(YOUR TASK):
You are asked to write out the entries exactly as they are given.

(DATA):
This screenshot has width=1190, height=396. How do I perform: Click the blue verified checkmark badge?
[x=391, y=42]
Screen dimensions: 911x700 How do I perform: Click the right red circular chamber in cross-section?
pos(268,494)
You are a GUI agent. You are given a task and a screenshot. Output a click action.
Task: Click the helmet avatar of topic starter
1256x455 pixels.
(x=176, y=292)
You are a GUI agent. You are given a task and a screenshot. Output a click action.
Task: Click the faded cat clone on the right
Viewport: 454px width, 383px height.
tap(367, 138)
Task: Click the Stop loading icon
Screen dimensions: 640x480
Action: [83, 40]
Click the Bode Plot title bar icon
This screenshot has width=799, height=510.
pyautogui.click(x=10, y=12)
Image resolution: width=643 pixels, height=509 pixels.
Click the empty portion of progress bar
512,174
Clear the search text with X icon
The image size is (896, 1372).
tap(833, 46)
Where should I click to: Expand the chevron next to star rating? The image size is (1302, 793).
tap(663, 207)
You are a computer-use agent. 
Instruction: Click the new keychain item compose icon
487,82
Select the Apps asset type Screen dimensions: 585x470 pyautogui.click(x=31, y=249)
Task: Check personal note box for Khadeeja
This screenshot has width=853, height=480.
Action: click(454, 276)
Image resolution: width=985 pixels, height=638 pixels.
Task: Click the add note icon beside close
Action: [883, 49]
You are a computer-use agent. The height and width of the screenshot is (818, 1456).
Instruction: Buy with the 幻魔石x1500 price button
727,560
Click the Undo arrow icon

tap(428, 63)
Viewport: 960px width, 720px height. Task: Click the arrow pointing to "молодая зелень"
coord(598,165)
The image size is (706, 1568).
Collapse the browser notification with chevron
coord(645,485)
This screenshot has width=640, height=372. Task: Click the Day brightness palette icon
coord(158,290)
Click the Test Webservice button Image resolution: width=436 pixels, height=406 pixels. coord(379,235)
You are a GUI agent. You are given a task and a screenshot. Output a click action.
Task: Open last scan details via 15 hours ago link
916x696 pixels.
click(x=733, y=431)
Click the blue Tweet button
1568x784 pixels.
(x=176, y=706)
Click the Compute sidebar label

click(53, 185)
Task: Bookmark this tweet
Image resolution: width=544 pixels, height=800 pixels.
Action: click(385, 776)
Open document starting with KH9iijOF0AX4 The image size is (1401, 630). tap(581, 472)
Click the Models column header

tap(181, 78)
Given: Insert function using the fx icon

(RESPONSE AREA):
This screenshot has width=1190, height=396. How do I perform: Click the blue verified checkmark badge?
[x=391, y=42]
Screen dimensions: 911x700 How do I perform: Click the right red circular chamber in cross-section?
pos(268,494)
You are a GUI agent. You are given a task and a screenshot. Output a click action.
Task: Click the helmet avatar of topic starter
1256x455 pixels.
(x=176, y=292)
You are a GUI agent. You are given a task and a screenshot. Output a click action.
Task: Click the faded cat clone on the right
Viewport: 454px width, 383px height.
tap(367, 138)
Task: Click the Stop loading icon
Screen dimensions: 640x480
Action: [83, 40]
Click the Bode Plot title bar icon
This screenshot has width=799, height=510.
pyautogui.click(x=10, y=12)
Image resolution: width=643 pixels, height=509 pixels.
Click the empty portion of progress bar
512,174
Clear the search text with X icon
The image size is (896, 1372).
tap(833, 46)
Where should I click to: Expand the chevron next to star rating? The image size is (1302, 793).
tap(663, 207)
You are a computer-use agent. 
Instruction: Click the new keychain item compose icon
487,82
Select the Apps asset type Screen dimensions: 585x470 pyautogui.click(x=31, y=249)
Task: Check personal note box for Khadeeja
This screenshot has width=853, height=480.
Action: click(454, 276)
Image resolution: width=985 pixels, height=638 pixels.
Task: Click the add note icon beside close
Action: [883, 49]
You are a computer-use agent. The height and width of the screenshot is (818, 1456).
Instruction: Buy with the 幻魔石x1500 price button
727,560
Click the Undo arrow icon

tap(428, 63)
Viewport: 960px width, 720px height. Task: Click the arrow pointing to "молодая зелень"
coord(598,165)
The image size is (706, 1568).
Collapse the browser notification with chevron
coord(645,485)
This screenshot has width=640, height=372. Task: Click the Day brightness palette icon
coord(158,290)
Click the Test Webservice button Image resolution: width=436 pixels, height=406 pixels. coord(379,235)
You are a GUI agent. You are given a task and a screenshot. Output a click action.
Task: Open last scan details via 15 hours ago link
916x696 pixels.
click(x=733, y=431)
Click the blue Tweet button
1568x784 pixels.
(x=176, y=706)
Click the Compute sidebar label

click(53, 185)
Task: Bookmark this tweet
Image resolution: width=544 pixels, height=800 pixels.
Action: click(385, 776)
Open document starting with KH9iijOF0AX4 The image size is (1401, 630). tap(581, 472)
Click the Models column header

tap(181, 78)
Given: Insert function using the fx icon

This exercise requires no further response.